Im Mordprozess um den Tod der Mainzer Schülerin Susanna haben am Dienstag weitere Zeugen ausgesagt. Darunter ein 15-jähriges Mädchen aus Susannas Clique, deren Verhalten vor...
WIESBADEN. Der erzieherische Nachholbedarf bei diesem Mädchen scheint förmlich mit Händen greifbar. Kann da überhaupt noch korrigiert werden? Wer soll das leisten? Mit Nervosität lässt sich der sorglose Umgang mit der Wahrheit jedenfalls nicht erklären. Alle Ermahnungen des Vorsitzenden Richters Jürgen Bonk, so deutlich sie auch sind, fruchten nicht. Ist die Aufklärung eines Verbrechens, die Feststellung von Schuld, etwas, was amüsiert? Man könnte es fast glauben. Die mögliche Nervosität erklärt auch nicht das in diesem Fall doch sehr befremdliche Lachen während der Aussage. Es geht hier doch um Mord und Vergewaltigung. Um die Verbrechen an Susanna. Die Zeugin und Susanna waren mal „enge Freundinnen“. Nach dem Auftritt vor der Schwurgerichtskammer fragt man sich allerdings, was in diesem konkreten Fall die Substanz einer engen Freundschaft gewesen sein soll.
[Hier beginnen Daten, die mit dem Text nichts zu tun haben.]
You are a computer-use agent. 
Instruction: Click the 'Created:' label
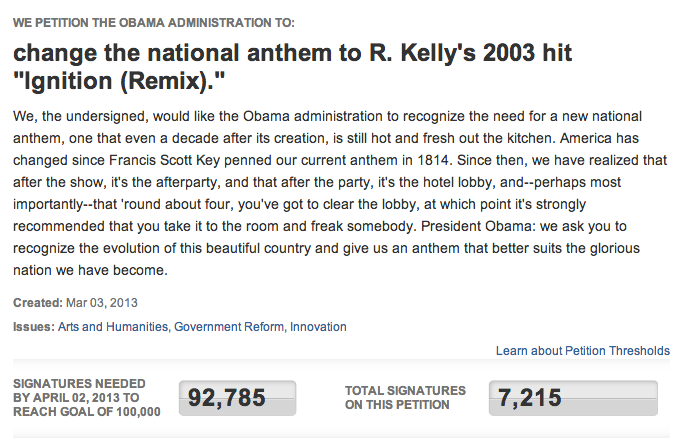[38, 303]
Mitwisser wurden eingeschüchtert und bedroht
In der Nacht zum 23. Mai 2018 wurde die 14-jährige Susanna aus Mainz in der Gemarkung Wiesbaden-Erbenheim getötet. Die Leiche wurde erst am 6. Juni gefunden. Laut Anklage war es ein Mord, um die vorausgegangene Vergewaltigung der Schülerin zu verdecken. Seit Mitte März muss sich Ali Bashar, ein abgelehnter Asylbewerber aus dem Irak, für die Verbrechen verantworten.
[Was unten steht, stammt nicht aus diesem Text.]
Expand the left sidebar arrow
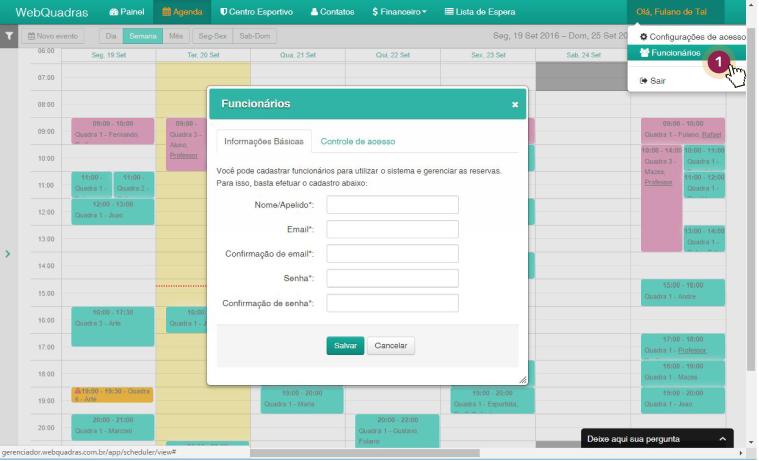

Nach diesem Verbrechen tun sich weitere Abgründe auf. Es gab sehr schnell erste Mitwisser, die über Tage keine Veranlassung sahen, zur Polizei zu gehen. Einige wurden eingeschüchtert und bedroht. Bei anderen fragt sich, wem eigentlich mehr an Mitgefühl gegolten hatte - dem Opfer und seinen Angehörigen, oder dem Täter und dessen Familie? Die angeblich „enge Freundin“ der Ermordeten jedenfalls scheint ihre Gefühle klar verteilt zu haben - für den Täter.
Am 6. Juni, da wurde Susannas Leiche gefunden, tauscht das Mädchen mit dem Mann, der Susanna getötet hat, Nachrichten aus: Sie nennt ihn „Schatz“, und er schreibt: „Du bist für mich große Herz für immer“ und „du bist voll süße“. Da hat sich Ali samt Eltern und sechs seiner Geschwister wieder abgesetzt in den Norden des Irak. Und die Zeugin, deren „engste Freundin“ ermordet ist, will nur noch wissen: „Ihr kommt wieder Wiesbaden??“ Dabei weiß sie, dass der Schatz Verbrechen begangen haben soll und das auch selbst schon wenige Stunden danach erzählt hat.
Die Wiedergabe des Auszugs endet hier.